When I decided to become a vegetarian, I did so because I could no longer take part in an industry that causes pain to billions of animals every year. Therefore, it made sense to become a vegan – the production of milk and eggs in factory farms is just as horrendous and destructive as the actual meat industry, after all. To say you won’t eat a cow but you’re fine with letting one be traumatized its entire life so you can eat cheese is somewhat hypocritical. However, I knew from the beginning that I couldn’t convert to full veganism. Taking any meat-containing meals off the menu would already limit me more than my stomach issues already do. To further limit myself to IBS-safe vegan meals would most likely cause me issues everywhere I went.

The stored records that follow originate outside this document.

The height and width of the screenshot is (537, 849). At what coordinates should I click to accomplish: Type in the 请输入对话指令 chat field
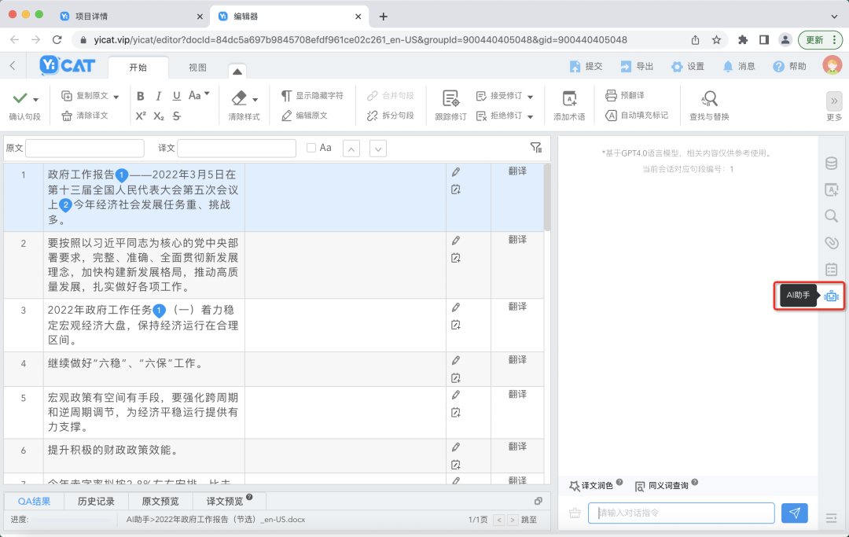681,513
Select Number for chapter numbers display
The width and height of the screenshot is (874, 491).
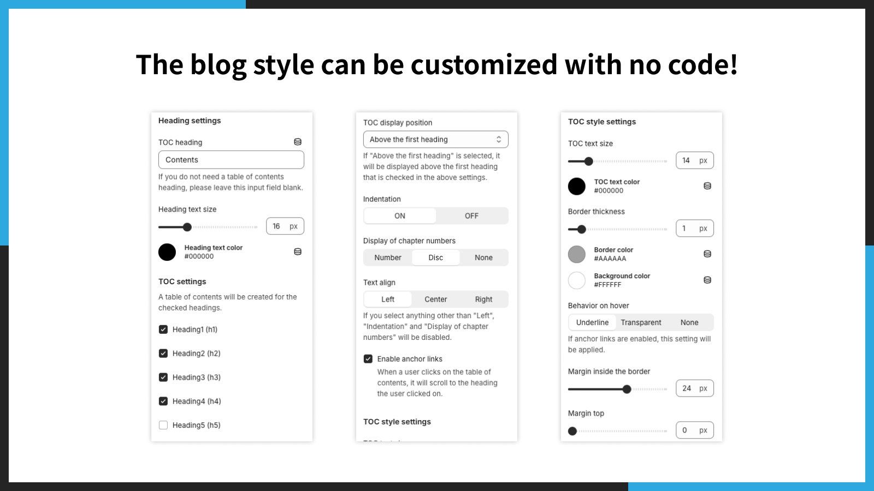tap(388, 258)
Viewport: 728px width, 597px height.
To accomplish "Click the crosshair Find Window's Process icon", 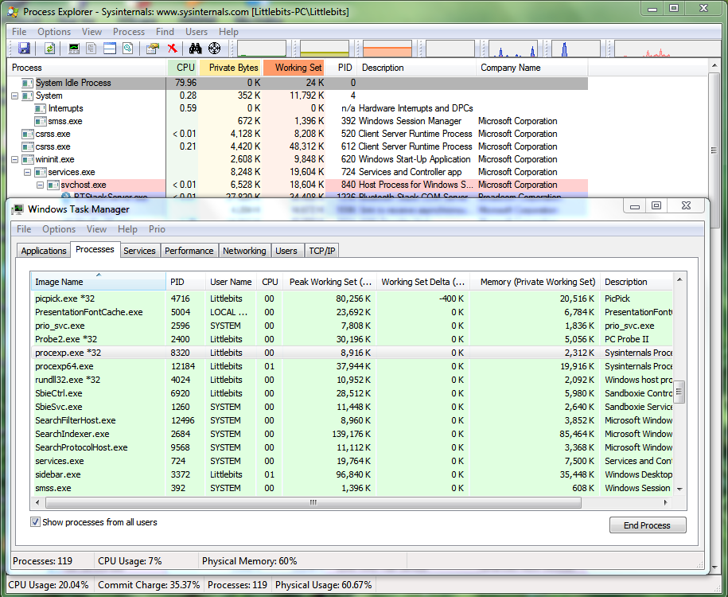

If I could give myself a panic attack because the only salad a restaurant offered was made with iceberg lettuce, I’d be totally doomed if on top of everything else, I had to question whether the bread housing my veggie sandwich had eggs or milk in it. It just wasn’t going to happen.
When I became a vegetarian, I promised myself one thing: if I was on the verge of a panic attack or wobbly with hunger and a ham sandwich, for example, was my only IBS-safe option, I had to choose my immediate mental or physical health over my morals. Knowing how obsessive and anxious I can become when faced with a dietary lose-lose situation, I had to give myself an out. I felt like a hypocrite and a coward for even doing something like that in a theoretical future situation, but I didn’t have much choice. I’m glad to say this issue hasn’t come up yet, and my first year as a vegetarian went by pretty smoothly. However, I still feel supremely guilty when I consume something I know (or suspect) has eggs or milk in it. I try to avoid such things when I can, but without an ingredients list you can never know for sure. And, unfortunately, OCD thrives on the things you can “never know for sure.”
So that’s why I call myself an apologetic vegetarian. I wish, truly, that I was at a place in my life where I could take on a challenging and rewarding lifestyle like veganism – but I’m not. I hope I will be one day, and I’m definitely trying to move in that direction. Until then, all I can do is minimize the harm I cause to my fellow animals, and help as many of them as I can.